About a month ago I bemoaned the fact that the administration's enforcement of employer sanctions (i.e., private employers are barred from hiring illegal aliens) is so feeble that a single administrative law judge (ALJ) could handle all the administrative appeals stemming from that enforcement.
One in the whole country. Her name is Ellen K. Thomas.
Well, I understated my case and I want to correct it. It is worse than that.
My impression was that Ms. Thomas (whom I have not met) worked full-time on such cases; she certainly is the only ALJ in the Office of the Chief Hearing Examiner, the unit of the Justice Department that handles such work. I assumed that employer sanctions cases constituted her entire workload, but that is not the reality.

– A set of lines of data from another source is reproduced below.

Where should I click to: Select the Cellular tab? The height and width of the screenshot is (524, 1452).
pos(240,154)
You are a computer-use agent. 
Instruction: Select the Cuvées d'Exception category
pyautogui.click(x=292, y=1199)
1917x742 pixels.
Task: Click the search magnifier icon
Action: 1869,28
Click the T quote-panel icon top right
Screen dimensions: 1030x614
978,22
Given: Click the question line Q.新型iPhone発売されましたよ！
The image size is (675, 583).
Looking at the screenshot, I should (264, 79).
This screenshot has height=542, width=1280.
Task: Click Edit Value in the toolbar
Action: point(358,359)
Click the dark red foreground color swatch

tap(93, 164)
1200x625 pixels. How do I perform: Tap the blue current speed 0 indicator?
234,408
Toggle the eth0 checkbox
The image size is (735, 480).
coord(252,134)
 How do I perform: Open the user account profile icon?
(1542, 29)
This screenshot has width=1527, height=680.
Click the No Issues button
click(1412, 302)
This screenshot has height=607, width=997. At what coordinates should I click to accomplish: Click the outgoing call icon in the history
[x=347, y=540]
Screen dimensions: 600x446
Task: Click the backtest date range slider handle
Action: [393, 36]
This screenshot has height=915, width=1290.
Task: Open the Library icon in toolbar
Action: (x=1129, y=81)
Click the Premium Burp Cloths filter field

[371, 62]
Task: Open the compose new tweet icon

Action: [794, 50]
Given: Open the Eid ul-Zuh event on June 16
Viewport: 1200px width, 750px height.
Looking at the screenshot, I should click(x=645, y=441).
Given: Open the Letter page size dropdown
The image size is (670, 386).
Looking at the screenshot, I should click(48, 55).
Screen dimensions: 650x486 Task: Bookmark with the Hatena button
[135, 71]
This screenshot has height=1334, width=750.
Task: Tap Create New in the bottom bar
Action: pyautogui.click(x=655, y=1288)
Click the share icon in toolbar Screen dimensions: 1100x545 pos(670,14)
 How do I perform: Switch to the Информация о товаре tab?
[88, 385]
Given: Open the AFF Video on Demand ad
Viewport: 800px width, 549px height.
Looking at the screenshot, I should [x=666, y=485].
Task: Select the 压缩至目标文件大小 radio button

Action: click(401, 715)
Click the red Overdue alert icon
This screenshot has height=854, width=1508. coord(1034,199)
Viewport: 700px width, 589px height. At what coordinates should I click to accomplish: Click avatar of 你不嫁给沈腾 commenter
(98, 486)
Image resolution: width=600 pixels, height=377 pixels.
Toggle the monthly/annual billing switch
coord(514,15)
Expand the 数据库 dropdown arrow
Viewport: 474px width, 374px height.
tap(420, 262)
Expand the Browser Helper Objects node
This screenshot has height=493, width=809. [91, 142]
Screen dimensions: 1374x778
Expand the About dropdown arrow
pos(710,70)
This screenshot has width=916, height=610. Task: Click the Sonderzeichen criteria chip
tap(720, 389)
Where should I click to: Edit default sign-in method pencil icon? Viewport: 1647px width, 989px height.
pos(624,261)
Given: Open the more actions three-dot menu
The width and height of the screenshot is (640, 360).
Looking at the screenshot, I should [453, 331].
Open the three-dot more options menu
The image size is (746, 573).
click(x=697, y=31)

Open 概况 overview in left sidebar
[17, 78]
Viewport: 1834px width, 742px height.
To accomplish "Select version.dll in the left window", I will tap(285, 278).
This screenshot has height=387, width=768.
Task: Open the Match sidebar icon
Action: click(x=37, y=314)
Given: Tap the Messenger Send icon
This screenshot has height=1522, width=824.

She apparently also hears appeals from another really feeble enforcement effort, those from the Office of the Special Counsel; OSC is supposed to look after instances in which employers, among other things, discriminate against U.S. citizens in favor of aliens. This administration really is not very interested in such matters, and only a few cases are pursued. But ALJ Thomas also does this kind of work as well, as evidenced in a recently announced decision against a firm named Autobuses Ejecutivos, LLC.
The company does not deal with high-tech buses that automatically eject unruly passengers, an interesting prospect that the name might indicate; rather, the name translates to Executive Buses. If you Google that, you will see a collection of elegant looking vehicles.
What the bus line does eject (or reject) are resident workers. OSC charged that the company routinely "engaged in a pattern or practice of discrimination against U.S. citizens. ... [It] favored the employment of temporary foreign nationals under the H-2B visa program over protected individuals [i.e., citizens]," according to Ms. Thomas' decision.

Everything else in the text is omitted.